Quantitative research in this field is limited by the volume of clinical trial data needed to generate meaningful recruitment insights. Typically, the impact of the reported site level factors on recruitment performance either is not validated, validated only on a small sample of studies or only with feasibility questionnaire data of a single study. The low power observed in these analyses signals that a cross-study analysis is needed to yield generalizable results [17].

Different statistical and machine-learning methods have been developed to estimate trial recruitment to address these challenges. Approaches differ in whether they predict enrollment at study [18,19] or study-site level [20,21], and whether enrollment is predicted at the start of the trial [18,20,21], or over the course of a trial’s enrollment duration [20]. Several study related factors associated with trial enrollment have been studied (e.g. trial design, phase, sponsor, disease indication, competing trials recruiting similar patients, investigator experience and characterization) [20,21]. Existing study-site models examine variables that describe a small number of site-specific factors such as research experience, but these modeling approaches and their data are not tailored to the study indication and population.
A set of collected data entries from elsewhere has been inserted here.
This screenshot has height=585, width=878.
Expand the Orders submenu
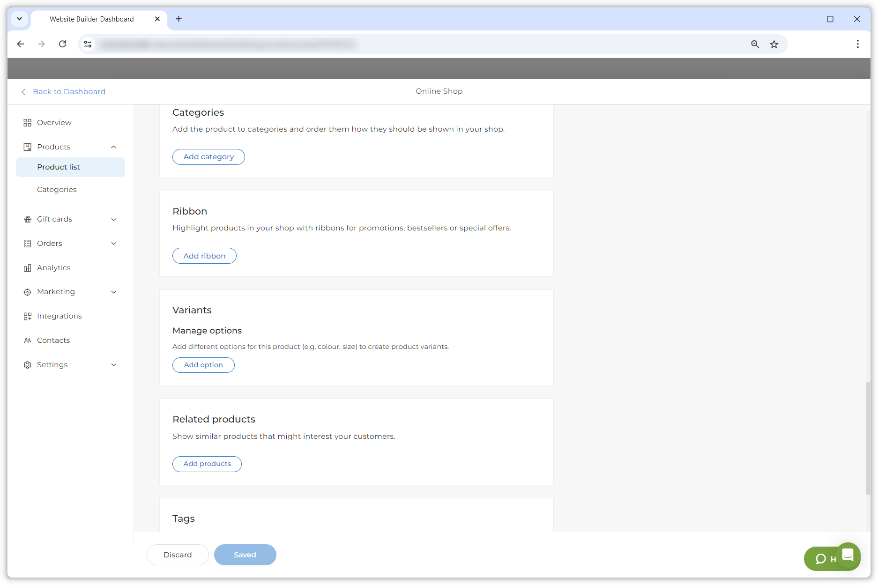(x=113, y=244)
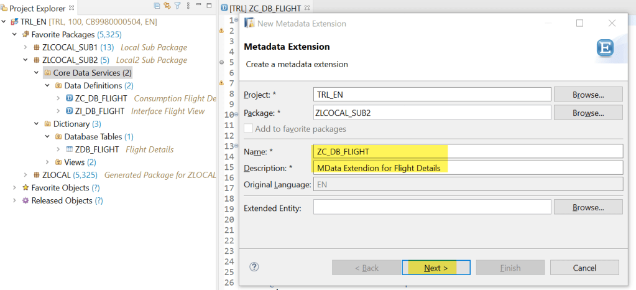The width and height of the screenshot is (636, 290).
Task: Click the Released Objects icon in the tree
Action: tap(25, 200)
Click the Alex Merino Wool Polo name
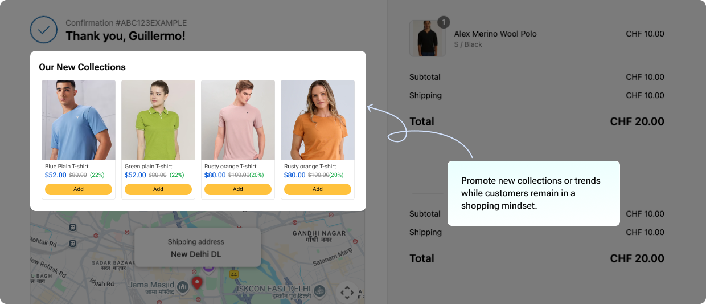Viewport: 706px width, 304px height. tap(495, 34)
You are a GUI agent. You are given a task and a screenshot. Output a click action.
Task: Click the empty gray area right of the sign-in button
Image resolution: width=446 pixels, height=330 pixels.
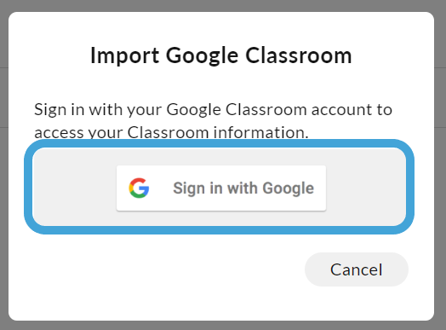[x=365, y=187]
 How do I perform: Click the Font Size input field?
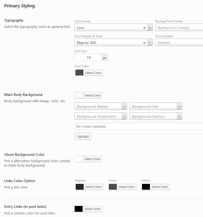click(88, 58)
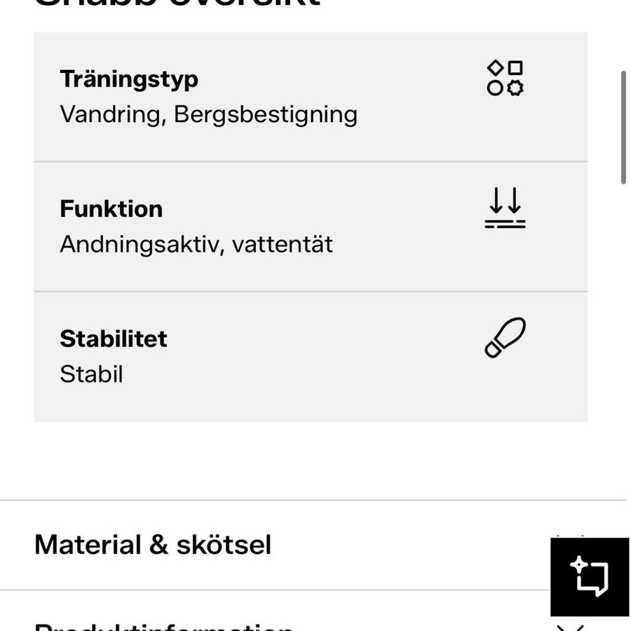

The use of electronic health record and claims data to characterize the available patient population for example remains limited [1,8].

Objective

The goal of this work is to predict the number of patients enrolled at a clinical trial site, before the start of a trial’s enrollment phase, using a broad set of indication-specific and site level characteristics. We explore a machine learning method that considers research experience, historical performance, patient availability and other site and investigator factors to make site-level enrollment predictions. The model predictions can be used in the operational planning phase prior to the start of a study when potential study sites are selected.

The methodology is validated in inflammatory bowel disease (IBD) and multiple myeloma (MM). Given the limited availability of real-world data sources with large-scale hospital coverage outside of the US, the analysis is limited to predict patient enrollment for US research sites. The approach aims to address the following research questions:

  • How do approaches that leverage a broad range of (study)-site variables compare to baseline site selection strategies?
  • Does the use of non-linear models boost the generalization performance vs. a simple linear Poisson regression model? Does the model benefit from capturing non-linear relations between covariates and the model target?

To allow for comparison with previously published model results, the models are also compared in their ability to identify the bottom and top 30% performing investigators [21].

Materials and methods

Data sources

The data used in this work is sourced from different systems that contain structured data related to studies, research sites, investigators, and patient populations. The following section provides a description of the data that is collected from these data sources. A summary of the data sources is provided in Table 2, describing the data type, provider, coverage & time frame.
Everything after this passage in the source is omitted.